Behringer/Midas/Mackie/PreSonus weren’t first to recognize the large market at the entry level. Roland’s V-Mixer first broke that barrier with a mixer, digital snake and stage box with DAW integration for small venues/clubs, houses of worship and road-worthy rigs which can be thrown in a trunk or bus and moved quickly to the next town. Live sound is a hot market, raising the bottom line for creative-minded companies targeting products below $10k. I find similar competition in the mid-to-high price range, with DiGiCo, Avid, Midas and Yamaha all having solutions. And then this past month SSL entered the live market for the first time. It seems there is business high and low.

On the recording side it’s slightly different. A few examples: Rupert Neve Designs’ Portico offers a 16-channel recording console with all the bells for just over $32k. The Tree Audio Roots, vacuum tube console is $22,500 for eight channels of front end with EQ and limiter with four 500 series slots. API has the 1608 at just under $40k for a 16-channel, 8-bus console with 16 500 series slots, monitor section, talkback, 5.1 monitoring and optional P-mix automation.

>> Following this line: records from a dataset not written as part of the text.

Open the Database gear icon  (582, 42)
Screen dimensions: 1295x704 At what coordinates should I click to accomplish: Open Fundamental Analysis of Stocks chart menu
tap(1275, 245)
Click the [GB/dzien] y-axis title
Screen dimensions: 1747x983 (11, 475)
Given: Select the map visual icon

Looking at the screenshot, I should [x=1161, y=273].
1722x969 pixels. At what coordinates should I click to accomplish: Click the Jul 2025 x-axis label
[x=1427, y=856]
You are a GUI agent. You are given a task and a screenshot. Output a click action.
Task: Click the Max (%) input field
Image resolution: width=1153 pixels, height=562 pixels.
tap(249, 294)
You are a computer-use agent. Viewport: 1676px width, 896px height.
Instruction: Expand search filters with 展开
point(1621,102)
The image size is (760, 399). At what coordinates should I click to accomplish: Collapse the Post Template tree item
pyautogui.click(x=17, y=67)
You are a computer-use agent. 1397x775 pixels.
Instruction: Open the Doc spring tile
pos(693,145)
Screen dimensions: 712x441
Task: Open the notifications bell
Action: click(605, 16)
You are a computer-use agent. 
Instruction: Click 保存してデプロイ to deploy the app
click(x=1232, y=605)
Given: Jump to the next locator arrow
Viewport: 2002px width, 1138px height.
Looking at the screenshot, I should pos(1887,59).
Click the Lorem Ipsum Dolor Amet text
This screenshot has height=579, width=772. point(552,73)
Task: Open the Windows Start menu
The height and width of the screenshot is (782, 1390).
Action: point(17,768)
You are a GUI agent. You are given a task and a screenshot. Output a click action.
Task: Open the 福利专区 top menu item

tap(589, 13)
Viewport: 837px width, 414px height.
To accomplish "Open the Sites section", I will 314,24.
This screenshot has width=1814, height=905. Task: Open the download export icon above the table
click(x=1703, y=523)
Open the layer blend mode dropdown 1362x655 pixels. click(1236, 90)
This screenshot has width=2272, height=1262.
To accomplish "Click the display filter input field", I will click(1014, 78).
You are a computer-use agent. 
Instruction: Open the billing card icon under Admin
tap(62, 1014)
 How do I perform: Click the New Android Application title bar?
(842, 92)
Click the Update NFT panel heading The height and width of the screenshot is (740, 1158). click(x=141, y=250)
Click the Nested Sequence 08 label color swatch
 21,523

And SSL’s AWS 900 series sits in the $80k range, offering 24 channels and features incorporated from their higher end consoles.

But what about the hole in the middle: the under-$20k models? Something for those who want a higher-end signal chain, the hands-on feel of a console and a quality build. Just out of the box for live sound is the S3L Avid Live System, and for recording, API’s THE BOX, both coming in at $17,995. While that range isn’t new for live, THE BOX sits nicely in a big price gap not yet breached in recording at this level of quality, features and build. The compromise is, you only have four active recording channels, but for those looking for an affordable overdub room and mixing solution, this is great news.

The pitch to this emerging and vital market is aimed at the smaller-workflow user looking for quality in the mid-price range, under two dimes. Features like a unity gain zero button on each channel, and the ability to quickly switch the API 2500 stereo bus compressor across any of the two input channels are a great fit for the studio looking to get outside of the box in great style.

I’m guessing from seeing all the great new products coming out of AES (see our show report in this issue), that the race for the middle is here. I’m expecting we’ll be seeing a lot more new products targeted to the sometimes forgotten middleman looking for great gear in the mid-range.